Output every entry exactly, without any pictures.

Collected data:
* * * * * * * * *
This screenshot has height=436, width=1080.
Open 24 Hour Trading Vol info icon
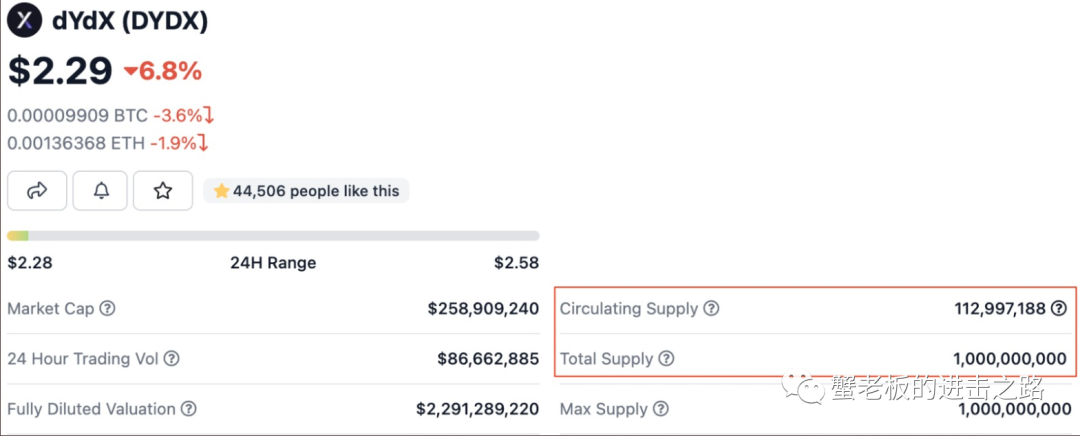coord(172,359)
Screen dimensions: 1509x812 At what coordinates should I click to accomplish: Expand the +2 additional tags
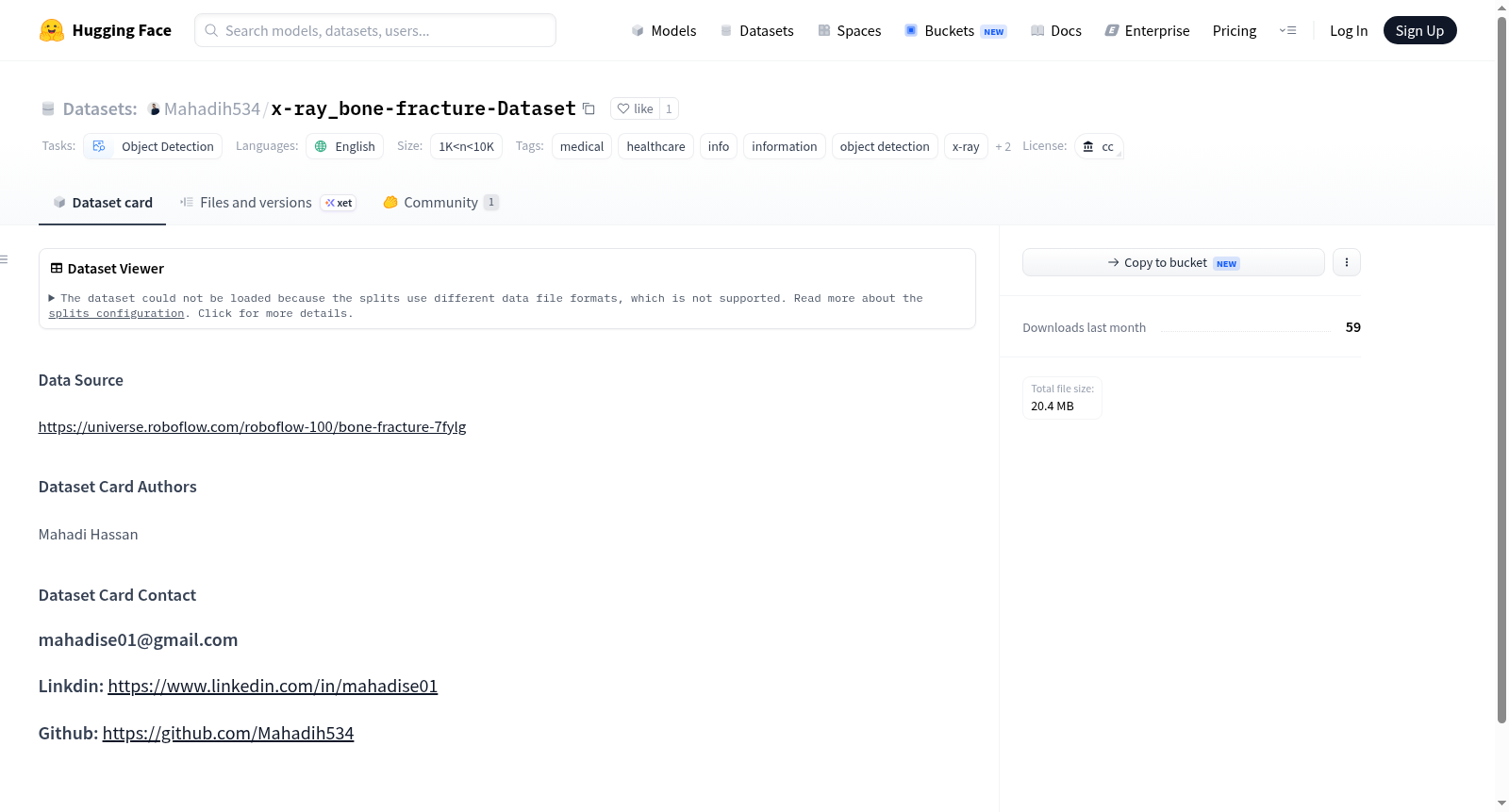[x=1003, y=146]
* * * * * * * * *
• Solution for this task:
This screenshot has height=436, width=1080.
Open 24 Hour Trading Vol info icon
coord(172,359)
Screen dimensions: 1509x812 At what coordinates should I click to accomplish: Expand the +2 additional tags
[x=1003, y=146]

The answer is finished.